I had a problem. I had this quilt that I really liked, however it was just a wee bit too small for the bed. Ah, but then I had an idea to address that problem! Here’s just what that plan was, and how with some simple sewing techniques the problem was resolved.
So, here’s my idea of how to fix a quilt that is too small…
Even though there is really nothing special about this quilt… I bought it 20 or 25 years ago (from I don’t even remember… maybe TJ Maxx?) I do remember that it was really inexpensive, for sure it was less than $30… But for some reason, I’ve always loved this quilt, I guess it’s partly due to the fun colors and patterns of the simple country calico fabrics, and I thought it would be a great fit for the bed at the cottage. It was and it wasn’t… a great fit that is… though the colors and style looked great, it really was just a little bit too small for the bed.
When I made the bed I would try to favor the side by the door,
so it looked better from the hallway, but that left hardly anything hanging over on the opposite side, and as you can see in this picture, the too small quilt, even when favoring the door side, still didn’t cover enough of the sheet and mattress it was supposed to be covering. (that kind of reminds me of something I’ve struggled with most of my life… ‘high waters’ you know, pants that are just a little bit too short… not totally covering those pesky socks and tops of the shoes, ohhhh I just hate that…) just so awkward looking.
But the other day I got a brilliant idea,
(OK, I got the idea the other month, and it’s moderately brilliant at best, but I did finally put it to fruition the other day)… and using some extra scrap fabrics, I set about fixing the quilt that was too small.
And, no, no quilting skills whatsoever are required for my simple fix.
If you don’t already have a sewing machine, here are several reasonably priced choices.
Here’s what I planned to do:
I decided to make the quilt wider and a little bit longer by adding a ruffle of sorts to 3 sides of the quilt… well 2 sides and one end, to be exact.
But I didn’t want the ‘ruffle’ to be gathered, just to lay flat, more of a flange than a ruffle really.
For my ruffle/flange I decided to use 2 different fabrics, creating a layered effect,
a blue floral toile and a green and white ticking type fabric. (remember the sewing closet in our former house? Well when we moved into our 100 year old house, I drastically thinned down those fabrics, but these 2 were survivors, and now I’m so happy because they were perfect for this project!) I wanted the green stripe to be wider so that it would show below the blue floral once the quilt was finished.
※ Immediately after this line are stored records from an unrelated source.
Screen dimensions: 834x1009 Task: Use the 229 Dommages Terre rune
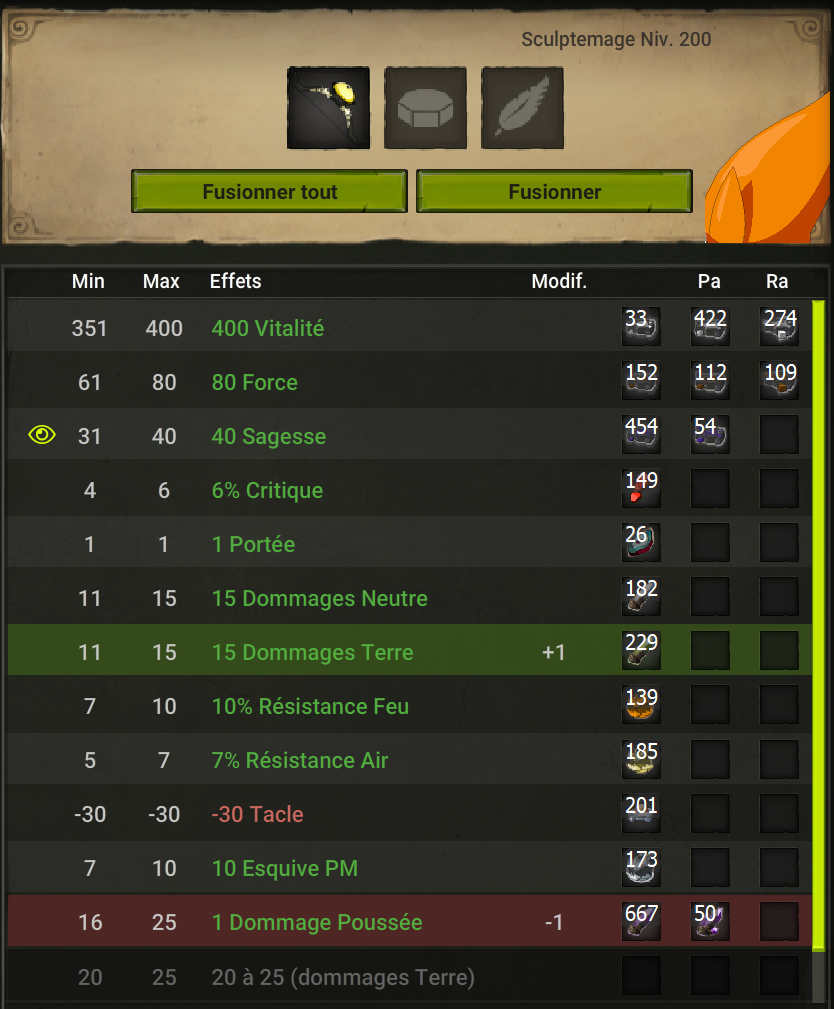click(x=641, y=651)
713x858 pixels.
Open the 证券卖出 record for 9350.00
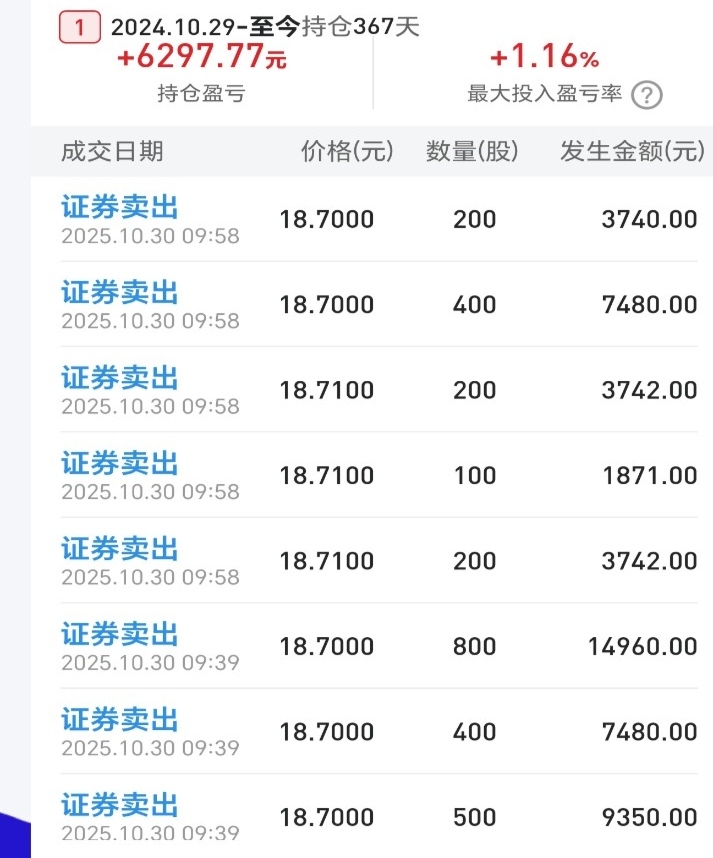120,805
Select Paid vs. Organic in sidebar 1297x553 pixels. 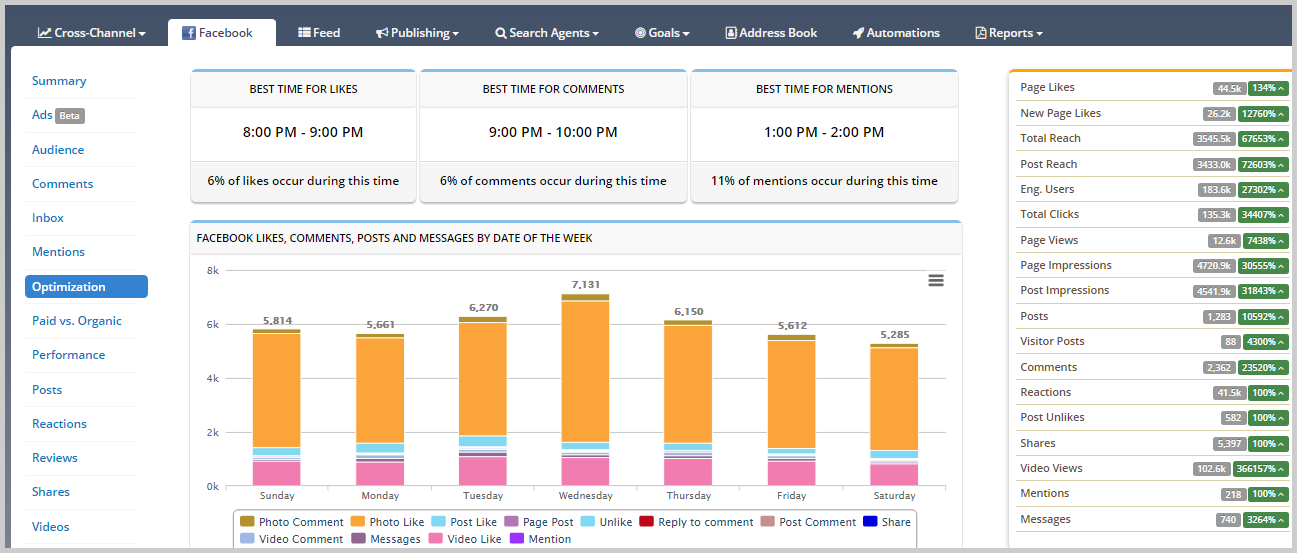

First, I figured out how much scrap fabric I had and how much I needed and how many strips I needed and how wide each strip would be, etc. etc. etc. (if you really need help with this part, feel free to email me and I’ll walk you through it, but I don’t want to bore you to death with the details here)
Then once I knew how wide each strip would be, I penciled a line across the fabric on the wrong side.
By actually drawing the line on the fabric, using a straight edge, it gives a very accurate line to cut the strips with.
After cutting the strips of fabric, I then sewed all the strips of the green striped fabric together, right sides together; and all the blue floral strips together, right sides together. That created one super long strip of each of the two different fabrics.
To finish the edges of the ruffle/flange
I opted to actually zig zag the raw edge instead of the typical double fold and straight stitch. I didn’t want the stiffness from a double folded edge, and since the quilt is super simple, I decided that a zig zag edge fit right in with that style.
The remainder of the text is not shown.